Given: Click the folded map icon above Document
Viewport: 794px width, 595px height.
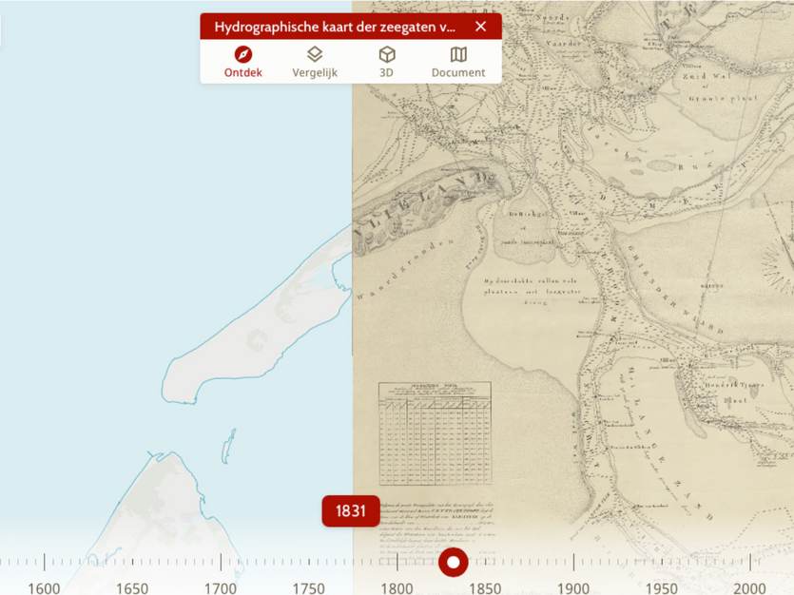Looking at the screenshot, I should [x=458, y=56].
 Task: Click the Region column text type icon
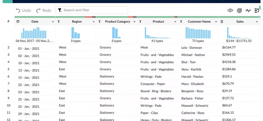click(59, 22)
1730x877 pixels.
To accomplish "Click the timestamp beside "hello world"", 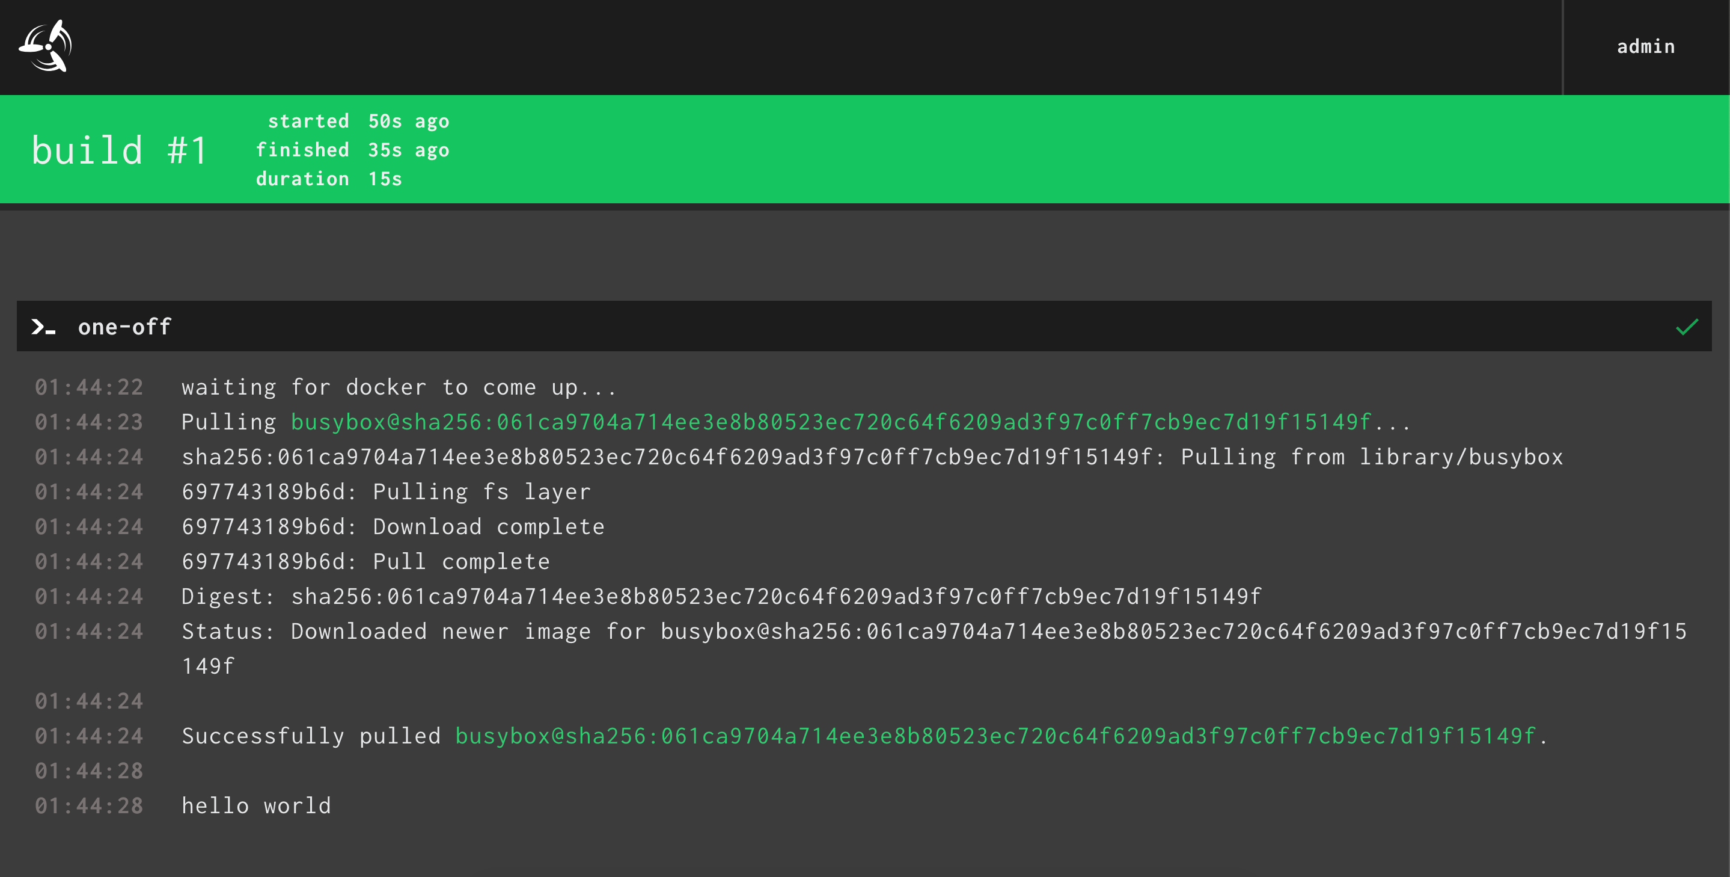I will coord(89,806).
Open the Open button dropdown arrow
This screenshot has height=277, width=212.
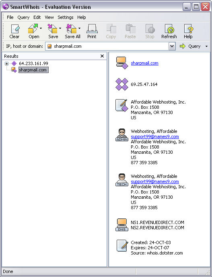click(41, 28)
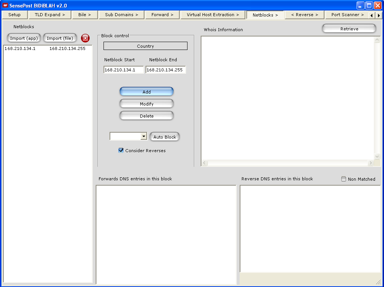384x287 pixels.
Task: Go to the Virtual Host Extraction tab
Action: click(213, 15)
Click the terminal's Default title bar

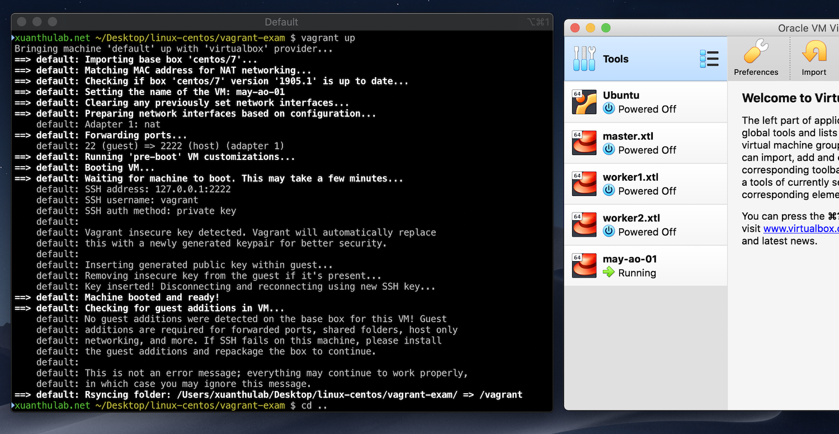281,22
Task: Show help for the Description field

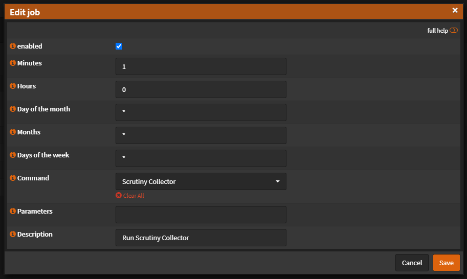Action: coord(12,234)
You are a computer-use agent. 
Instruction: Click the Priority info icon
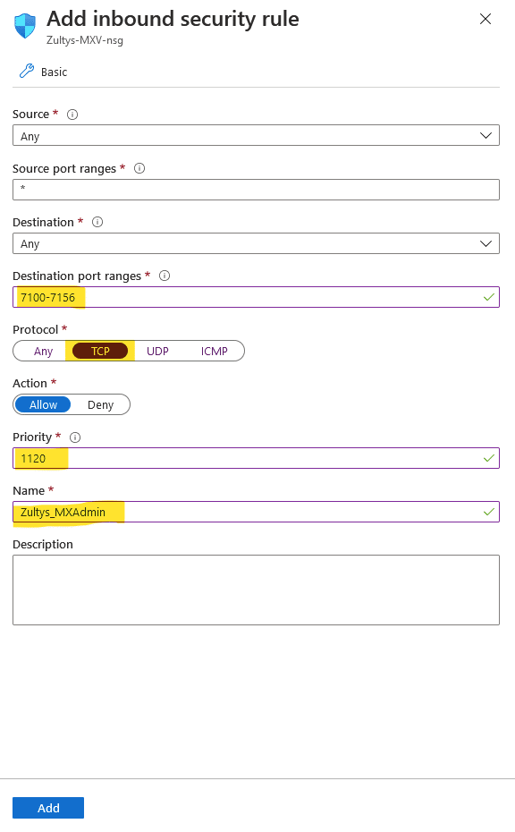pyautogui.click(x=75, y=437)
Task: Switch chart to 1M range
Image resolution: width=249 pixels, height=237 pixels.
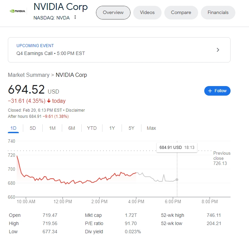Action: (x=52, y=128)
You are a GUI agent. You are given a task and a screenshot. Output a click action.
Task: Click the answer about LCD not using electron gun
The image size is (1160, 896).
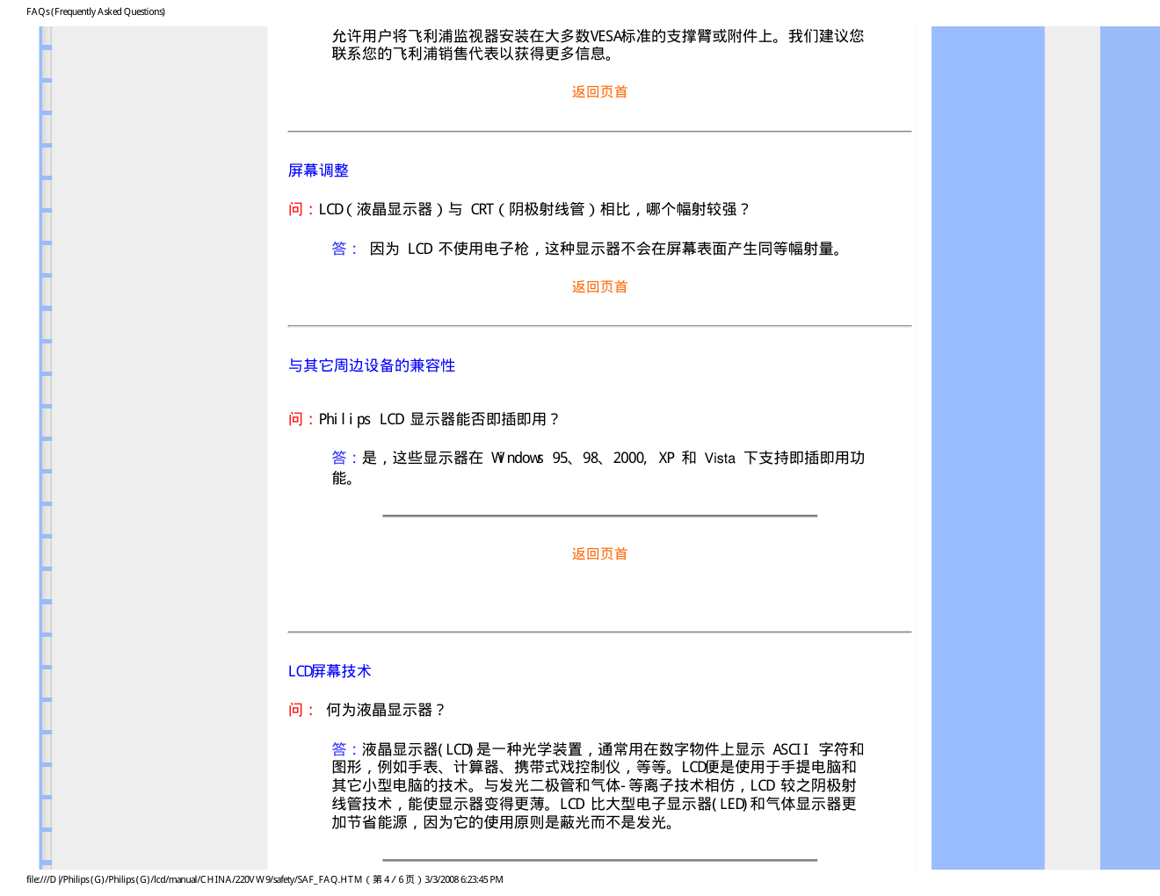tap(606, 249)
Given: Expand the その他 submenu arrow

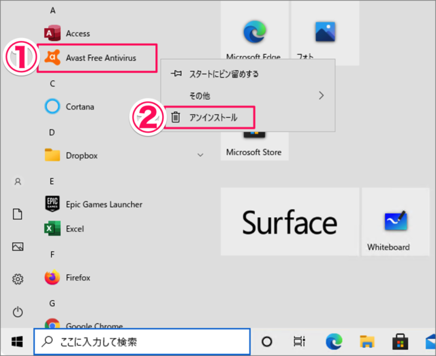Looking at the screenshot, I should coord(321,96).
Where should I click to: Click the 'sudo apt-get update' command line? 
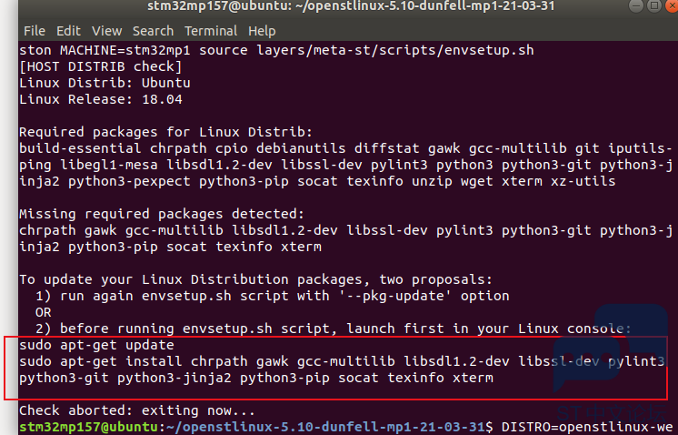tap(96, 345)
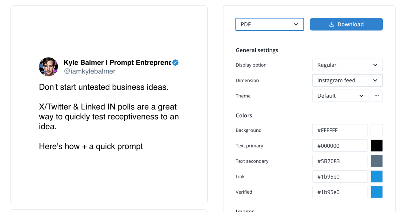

:: The problem ::
The answer must be the lines from the first one in the records through the line containing "1730x877 pixels.", copied exactly, with no pictures.

:: Completed task ::
Given: Click the folded map icon above Document
Viewport: 794px width, 595px height.
Looking at the screenshot, I should [x=458, y=56].
 Task: Click the Region column text type icon
click(59, 22)
1730x877 pixels.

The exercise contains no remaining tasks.